Supplied text –
*** Block opens ***

The 7 ways Light effects your life that I doubt you considered?
Every day, we are bombarded by different things that are affecting our health. But there is something that all of us are surrounded by for several hours every day that can have a big impact both ways on our health and well-being: LIGHT!
Light can be our best friend or worst enemy so how can we harness light to our advantage rather than our detriment.
Light affecting foods vitamin content and spoiling oils
Seasonal affective disorder SAD
Blue and artificial light
Vitamin D absorption
1 - Light destroys vitamins and spoils some foods!
Before I get to the classic blue light and SAD conditions which need addressing let’s look at some indirect ways light is affecting us.
Light, as well as air, the handling of and cooking of foods can dramatically diminish the potentness, volume and quality of vitamins in our food. Green peas can lose half their vitamin c content 1 or 2 days after picking as they are cut off and exposed to light. Why is it that olive oil comes in a dark green bottle? The answer is simply to reduce light exposure and keep the vitamins E (a powerful antioxidant) content as high as possible during storage! So the next time you read the words ‘store in a cool dry place’ listen!
The reverse can be seen in some foods such as Mushrooms that absorb UV and synthesis it to create VitD thus there is increasing study that exposing mushrooms to sunlight maximises their concentration of vid D which as will see later has huge benefits..
Light can even affect how hungry you are. A recent study found that “blue-enriched light exposure, compared with dim light exposure, was associated with an increase in hunger that began 15 minutes after light onset and was still present almost two hours after the meal.”
This could explain why you’re getting the late-night hunger pangs. If light really does affect hunger, then being exposed to artificial light could be telling your brain that it’s time to have a midnight snack.
This is yet another reason to dim the lights if you like to stay up late. It won’t just make you hungry. You can also throw off your metabolism.
3. SAD Mood
The most common way that light affects mood is seasonal affective disorder (SAD). Some people are affected more than others when winter comes and the days become shorter. This change in circadian rhythm can cause symptoms of depression in those who get a boost in mood from the sun.

*** Block closes ***

What to do –
(A) According to the article on light, why does olive oil come in a dark green bottle?
(B) Reproduce the article on light word for word, from "Before I get" to "dry place’ listen!".

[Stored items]

*** Block opens ***

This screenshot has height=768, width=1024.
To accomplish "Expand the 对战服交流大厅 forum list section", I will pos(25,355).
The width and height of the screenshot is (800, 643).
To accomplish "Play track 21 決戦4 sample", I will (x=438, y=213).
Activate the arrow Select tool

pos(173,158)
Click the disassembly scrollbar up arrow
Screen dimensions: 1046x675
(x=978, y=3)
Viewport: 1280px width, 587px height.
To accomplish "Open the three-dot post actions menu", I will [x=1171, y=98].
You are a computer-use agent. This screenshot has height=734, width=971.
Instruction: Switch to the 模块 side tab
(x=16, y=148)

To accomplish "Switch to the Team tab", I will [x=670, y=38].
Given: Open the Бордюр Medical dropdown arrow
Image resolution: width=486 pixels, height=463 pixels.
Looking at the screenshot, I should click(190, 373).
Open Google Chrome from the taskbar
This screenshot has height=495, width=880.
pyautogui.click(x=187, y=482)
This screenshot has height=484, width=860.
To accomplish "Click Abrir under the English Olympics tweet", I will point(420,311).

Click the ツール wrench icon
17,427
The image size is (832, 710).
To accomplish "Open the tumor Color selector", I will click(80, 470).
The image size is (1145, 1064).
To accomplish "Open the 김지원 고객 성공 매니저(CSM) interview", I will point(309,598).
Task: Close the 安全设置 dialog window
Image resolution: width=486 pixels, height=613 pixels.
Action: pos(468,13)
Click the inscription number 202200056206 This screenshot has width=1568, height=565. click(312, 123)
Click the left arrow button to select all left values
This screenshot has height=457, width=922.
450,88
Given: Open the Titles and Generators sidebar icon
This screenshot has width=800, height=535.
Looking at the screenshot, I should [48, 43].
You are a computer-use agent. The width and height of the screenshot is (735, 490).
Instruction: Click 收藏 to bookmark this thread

*** Block closes ***

Task solutions –
(A) To reduce light exposure and keep its vitamin E content as high as possible during storage.

(B)
Before I get to the classic blue light and SAD conditions which need addressing let’s look at some indirect ways light is affecting us.
Light, as well as air, the handling of and cooking of foods can dramatically diminish the potentness, volume and quality of vitamins in our food. Green peas can lose half their vitamin c content 1 or 2 days after picking as they are cut off and exposed to light. Why is it that olive oil comes in a dark green bottle? The answer is simply to reduce light exposure and keep the vitamins E (a powerful antioxidant) content as high as possible during storage! So the next time you read the words ‘store in a cool dry place’ listen!